Los autores concluyen que han de tenerse en cuenta las diferentes definiciones que existen de suicidio desde el punto de vista psicopatológico (conducta suicida, ideación suicida, suicidio consumado, intentos de suicidio...), que dificultan el análisis de los datos de manera global y las comparaciones. Por otra parte, el estigma social, las creencias locales y las consecuencias legales hacen que muchos suicidios sean etiquetados como muertes naturales o muertes accidentales. Las investigaciones cualitativas han documentado la creencia generalizada entre la población de que el suicidio es una opción posible cuando uno tiene que hacer frente a conflictos personales graves. Aunque los servicios psiquiátricos alivian la angustia y previenen el suicidio, su influencia sobre el suicidio de causa psicosocial es limitada, y no se traducirá en un decremento de las tasas de suicido globales.
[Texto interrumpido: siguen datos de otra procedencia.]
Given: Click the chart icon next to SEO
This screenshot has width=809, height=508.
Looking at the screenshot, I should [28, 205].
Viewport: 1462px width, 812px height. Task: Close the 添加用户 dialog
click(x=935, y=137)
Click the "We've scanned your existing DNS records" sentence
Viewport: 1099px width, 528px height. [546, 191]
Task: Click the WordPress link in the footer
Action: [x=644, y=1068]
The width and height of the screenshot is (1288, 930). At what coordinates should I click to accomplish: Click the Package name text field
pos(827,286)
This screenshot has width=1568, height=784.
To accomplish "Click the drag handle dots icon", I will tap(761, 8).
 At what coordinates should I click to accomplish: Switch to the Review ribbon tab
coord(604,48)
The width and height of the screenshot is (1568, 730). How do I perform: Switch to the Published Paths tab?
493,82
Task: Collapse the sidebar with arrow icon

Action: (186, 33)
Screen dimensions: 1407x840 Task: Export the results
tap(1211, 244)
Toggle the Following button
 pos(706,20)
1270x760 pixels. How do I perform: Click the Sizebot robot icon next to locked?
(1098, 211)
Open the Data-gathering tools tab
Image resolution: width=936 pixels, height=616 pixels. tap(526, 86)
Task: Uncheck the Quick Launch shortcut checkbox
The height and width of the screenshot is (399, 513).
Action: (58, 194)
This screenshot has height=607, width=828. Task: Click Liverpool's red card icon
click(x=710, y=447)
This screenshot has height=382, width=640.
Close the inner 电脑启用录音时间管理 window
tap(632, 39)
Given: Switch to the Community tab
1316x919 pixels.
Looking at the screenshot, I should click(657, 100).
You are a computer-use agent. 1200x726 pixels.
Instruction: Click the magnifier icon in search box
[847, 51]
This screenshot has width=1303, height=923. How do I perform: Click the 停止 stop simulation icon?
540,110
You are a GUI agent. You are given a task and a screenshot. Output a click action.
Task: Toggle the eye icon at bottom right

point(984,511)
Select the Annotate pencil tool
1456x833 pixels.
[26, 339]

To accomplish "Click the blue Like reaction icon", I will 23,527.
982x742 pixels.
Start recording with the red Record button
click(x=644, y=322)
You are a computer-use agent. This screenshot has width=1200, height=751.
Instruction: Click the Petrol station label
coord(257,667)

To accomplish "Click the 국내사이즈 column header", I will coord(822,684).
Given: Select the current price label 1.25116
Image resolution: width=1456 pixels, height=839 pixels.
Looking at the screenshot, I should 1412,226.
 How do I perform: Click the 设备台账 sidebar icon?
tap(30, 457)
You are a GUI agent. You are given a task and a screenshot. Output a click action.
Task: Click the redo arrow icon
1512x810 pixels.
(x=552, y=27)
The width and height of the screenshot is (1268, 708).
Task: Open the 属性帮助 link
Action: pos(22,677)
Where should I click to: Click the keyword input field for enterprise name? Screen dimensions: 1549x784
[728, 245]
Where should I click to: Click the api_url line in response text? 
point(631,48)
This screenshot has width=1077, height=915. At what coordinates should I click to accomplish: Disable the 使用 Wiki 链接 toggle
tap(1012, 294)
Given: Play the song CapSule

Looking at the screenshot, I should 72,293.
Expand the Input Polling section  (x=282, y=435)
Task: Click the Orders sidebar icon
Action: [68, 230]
Para que esto suceda, es necesario reducir el malestar personal y social de los individuos y centrarse en otras causas subyacentes del sufrimiento humano, como la pobreza, la desigualdad económica y la falta de justicia social.
Muñoz Sánchez S, García Jorge P, García de Fernando García S, Portabales Barreiro L, Moreno Fernández L, Ceverino Domínguez A, et al. Conducta suicida y crisis económica. Norte de Salud Mental. 2014; XII(48): 36-43.